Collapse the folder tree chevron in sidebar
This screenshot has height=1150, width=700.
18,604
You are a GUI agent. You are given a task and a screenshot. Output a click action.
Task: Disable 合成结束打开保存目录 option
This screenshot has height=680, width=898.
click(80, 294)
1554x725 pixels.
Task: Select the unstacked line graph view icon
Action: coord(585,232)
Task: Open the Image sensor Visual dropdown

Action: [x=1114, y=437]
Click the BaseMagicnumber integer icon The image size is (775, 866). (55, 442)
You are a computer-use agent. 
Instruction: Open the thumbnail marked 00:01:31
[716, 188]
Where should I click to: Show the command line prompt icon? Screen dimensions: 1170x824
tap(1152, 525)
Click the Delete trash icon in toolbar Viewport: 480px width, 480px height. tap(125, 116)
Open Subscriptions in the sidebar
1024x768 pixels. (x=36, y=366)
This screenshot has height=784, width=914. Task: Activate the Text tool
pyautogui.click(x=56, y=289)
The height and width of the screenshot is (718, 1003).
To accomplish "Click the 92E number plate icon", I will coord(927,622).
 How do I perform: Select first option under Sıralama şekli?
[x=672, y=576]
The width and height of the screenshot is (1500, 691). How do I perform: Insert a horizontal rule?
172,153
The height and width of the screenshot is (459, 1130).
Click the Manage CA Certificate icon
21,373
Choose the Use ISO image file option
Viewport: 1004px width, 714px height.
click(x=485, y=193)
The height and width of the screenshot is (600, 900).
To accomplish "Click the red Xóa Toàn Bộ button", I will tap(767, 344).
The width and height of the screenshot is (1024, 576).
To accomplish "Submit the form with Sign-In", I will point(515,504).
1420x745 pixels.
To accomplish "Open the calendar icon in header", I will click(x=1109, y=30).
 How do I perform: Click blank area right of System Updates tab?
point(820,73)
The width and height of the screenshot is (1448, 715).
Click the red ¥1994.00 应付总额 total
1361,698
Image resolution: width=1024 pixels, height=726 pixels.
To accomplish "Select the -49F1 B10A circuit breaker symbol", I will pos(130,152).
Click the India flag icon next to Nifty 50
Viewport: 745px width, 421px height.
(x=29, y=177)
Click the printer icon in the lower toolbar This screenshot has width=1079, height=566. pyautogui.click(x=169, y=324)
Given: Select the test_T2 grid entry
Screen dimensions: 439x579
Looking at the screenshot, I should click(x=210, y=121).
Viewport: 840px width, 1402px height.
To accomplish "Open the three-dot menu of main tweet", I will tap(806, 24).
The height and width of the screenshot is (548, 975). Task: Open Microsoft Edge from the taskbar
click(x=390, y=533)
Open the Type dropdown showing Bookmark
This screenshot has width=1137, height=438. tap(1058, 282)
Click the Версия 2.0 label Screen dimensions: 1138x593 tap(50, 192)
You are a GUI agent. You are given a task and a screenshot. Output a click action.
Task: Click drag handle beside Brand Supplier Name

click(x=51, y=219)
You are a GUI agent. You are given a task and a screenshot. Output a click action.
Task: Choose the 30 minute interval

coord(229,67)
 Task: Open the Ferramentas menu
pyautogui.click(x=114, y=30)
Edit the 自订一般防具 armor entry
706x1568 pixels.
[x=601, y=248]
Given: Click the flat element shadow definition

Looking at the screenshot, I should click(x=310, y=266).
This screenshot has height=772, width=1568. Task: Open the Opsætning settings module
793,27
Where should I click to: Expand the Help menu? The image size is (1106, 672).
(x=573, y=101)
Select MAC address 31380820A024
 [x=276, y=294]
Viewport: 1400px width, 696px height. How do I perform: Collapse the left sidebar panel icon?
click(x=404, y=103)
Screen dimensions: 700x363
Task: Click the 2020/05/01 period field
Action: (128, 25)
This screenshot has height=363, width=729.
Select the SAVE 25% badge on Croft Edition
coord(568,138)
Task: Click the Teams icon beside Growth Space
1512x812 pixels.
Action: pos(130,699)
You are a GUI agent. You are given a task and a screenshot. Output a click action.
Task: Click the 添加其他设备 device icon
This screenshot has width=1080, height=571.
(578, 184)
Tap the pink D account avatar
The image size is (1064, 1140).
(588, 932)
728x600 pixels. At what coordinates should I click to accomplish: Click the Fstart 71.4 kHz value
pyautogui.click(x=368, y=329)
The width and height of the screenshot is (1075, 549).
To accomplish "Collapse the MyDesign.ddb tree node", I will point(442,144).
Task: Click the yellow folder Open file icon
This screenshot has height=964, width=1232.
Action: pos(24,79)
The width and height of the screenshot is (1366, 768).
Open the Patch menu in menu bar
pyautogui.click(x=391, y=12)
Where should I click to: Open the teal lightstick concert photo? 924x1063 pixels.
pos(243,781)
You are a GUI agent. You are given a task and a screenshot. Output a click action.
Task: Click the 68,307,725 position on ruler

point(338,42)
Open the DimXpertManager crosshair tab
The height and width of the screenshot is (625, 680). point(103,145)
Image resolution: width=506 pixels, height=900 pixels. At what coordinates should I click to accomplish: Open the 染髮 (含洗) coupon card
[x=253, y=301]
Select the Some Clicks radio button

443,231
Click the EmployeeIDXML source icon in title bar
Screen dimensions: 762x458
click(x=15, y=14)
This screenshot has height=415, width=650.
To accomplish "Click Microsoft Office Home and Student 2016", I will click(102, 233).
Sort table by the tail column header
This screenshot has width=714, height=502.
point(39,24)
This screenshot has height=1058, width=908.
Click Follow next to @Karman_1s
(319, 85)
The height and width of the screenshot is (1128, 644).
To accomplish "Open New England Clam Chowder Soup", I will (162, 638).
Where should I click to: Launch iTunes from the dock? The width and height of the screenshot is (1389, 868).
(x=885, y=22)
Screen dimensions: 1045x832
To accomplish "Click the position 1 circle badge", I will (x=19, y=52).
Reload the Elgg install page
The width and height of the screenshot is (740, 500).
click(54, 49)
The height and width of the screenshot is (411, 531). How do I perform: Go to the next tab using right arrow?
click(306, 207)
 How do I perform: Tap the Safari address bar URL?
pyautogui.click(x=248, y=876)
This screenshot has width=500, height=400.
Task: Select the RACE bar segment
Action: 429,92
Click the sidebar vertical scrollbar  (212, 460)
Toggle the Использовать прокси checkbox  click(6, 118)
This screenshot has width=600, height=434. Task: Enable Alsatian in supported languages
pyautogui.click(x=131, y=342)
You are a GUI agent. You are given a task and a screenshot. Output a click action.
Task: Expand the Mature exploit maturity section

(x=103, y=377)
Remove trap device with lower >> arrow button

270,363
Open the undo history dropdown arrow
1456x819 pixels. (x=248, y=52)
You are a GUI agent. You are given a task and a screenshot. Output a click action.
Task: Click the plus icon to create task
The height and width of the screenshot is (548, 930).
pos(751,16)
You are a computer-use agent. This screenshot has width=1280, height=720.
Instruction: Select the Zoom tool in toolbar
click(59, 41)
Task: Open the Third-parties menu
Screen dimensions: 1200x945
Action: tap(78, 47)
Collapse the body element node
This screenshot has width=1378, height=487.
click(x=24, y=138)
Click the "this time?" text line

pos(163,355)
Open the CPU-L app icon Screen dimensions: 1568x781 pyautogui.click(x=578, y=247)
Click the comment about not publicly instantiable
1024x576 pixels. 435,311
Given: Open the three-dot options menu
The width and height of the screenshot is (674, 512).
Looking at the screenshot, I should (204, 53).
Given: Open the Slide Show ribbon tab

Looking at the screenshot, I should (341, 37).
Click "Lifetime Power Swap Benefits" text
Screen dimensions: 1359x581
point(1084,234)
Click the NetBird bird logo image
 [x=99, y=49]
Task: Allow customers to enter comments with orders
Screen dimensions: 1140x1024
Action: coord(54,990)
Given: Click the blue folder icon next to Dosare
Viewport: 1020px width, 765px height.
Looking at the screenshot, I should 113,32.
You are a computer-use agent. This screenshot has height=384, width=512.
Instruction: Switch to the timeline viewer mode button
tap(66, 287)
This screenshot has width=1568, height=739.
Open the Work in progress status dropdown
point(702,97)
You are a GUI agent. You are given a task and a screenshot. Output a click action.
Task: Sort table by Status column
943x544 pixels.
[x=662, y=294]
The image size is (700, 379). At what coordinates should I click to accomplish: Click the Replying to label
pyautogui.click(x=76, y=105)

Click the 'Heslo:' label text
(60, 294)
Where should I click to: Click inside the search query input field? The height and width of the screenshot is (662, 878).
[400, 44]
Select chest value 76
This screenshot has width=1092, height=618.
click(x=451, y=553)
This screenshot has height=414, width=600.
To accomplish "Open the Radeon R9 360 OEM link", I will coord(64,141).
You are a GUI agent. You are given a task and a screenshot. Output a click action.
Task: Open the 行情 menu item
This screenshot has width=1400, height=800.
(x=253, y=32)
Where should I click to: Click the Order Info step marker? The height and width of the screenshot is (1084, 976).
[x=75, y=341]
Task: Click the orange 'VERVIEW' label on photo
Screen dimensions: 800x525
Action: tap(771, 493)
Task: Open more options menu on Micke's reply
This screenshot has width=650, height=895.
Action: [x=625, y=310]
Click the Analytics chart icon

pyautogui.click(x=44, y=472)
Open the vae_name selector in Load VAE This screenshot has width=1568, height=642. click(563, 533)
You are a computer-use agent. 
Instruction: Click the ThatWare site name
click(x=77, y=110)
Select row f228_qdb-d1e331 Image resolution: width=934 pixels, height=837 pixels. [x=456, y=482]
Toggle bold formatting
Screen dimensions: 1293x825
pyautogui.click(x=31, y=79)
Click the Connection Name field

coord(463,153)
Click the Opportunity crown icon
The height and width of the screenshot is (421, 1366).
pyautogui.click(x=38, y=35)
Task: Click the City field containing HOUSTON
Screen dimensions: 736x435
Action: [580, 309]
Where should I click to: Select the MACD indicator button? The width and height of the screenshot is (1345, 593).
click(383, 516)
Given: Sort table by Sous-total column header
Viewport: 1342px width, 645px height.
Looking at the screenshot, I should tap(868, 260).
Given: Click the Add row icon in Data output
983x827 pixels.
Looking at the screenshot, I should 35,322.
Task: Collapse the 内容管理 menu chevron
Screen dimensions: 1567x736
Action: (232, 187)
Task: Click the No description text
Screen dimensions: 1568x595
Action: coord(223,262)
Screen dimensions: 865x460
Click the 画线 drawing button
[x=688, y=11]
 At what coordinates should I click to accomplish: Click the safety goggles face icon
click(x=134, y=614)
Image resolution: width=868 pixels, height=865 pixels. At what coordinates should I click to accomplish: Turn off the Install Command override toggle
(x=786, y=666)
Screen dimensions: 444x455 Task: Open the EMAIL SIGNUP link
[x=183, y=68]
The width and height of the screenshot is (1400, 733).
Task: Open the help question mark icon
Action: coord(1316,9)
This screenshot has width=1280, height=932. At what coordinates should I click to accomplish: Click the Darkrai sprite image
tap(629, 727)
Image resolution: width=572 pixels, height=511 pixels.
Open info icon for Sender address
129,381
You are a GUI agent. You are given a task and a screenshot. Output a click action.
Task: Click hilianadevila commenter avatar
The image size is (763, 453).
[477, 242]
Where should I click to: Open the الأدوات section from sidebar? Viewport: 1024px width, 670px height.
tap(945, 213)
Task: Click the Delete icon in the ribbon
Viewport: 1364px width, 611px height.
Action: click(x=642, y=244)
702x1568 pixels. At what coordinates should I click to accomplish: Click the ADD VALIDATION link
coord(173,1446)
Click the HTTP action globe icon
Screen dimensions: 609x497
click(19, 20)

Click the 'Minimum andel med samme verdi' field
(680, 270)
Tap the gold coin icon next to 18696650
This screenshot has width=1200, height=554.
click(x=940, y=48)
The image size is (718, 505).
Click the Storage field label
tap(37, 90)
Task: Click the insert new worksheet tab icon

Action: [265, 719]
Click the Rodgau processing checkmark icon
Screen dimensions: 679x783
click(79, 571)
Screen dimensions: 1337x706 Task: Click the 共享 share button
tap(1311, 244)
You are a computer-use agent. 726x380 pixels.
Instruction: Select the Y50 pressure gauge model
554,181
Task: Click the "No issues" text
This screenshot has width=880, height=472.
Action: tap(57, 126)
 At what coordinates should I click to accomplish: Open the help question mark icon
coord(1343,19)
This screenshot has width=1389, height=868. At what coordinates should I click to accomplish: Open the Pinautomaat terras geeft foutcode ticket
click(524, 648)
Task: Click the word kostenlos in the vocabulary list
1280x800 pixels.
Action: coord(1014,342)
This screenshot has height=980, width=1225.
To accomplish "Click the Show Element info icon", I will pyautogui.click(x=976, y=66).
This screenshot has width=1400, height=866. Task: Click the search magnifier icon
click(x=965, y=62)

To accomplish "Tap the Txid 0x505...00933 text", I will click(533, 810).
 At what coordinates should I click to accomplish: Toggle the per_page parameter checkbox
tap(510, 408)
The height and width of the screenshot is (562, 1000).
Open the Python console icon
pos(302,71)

■ ■ ■ ■ ■

• [Exercise instructions] In the entries above, count each line holding "computer" and report the total and nothing more.

• [Exercise output] 5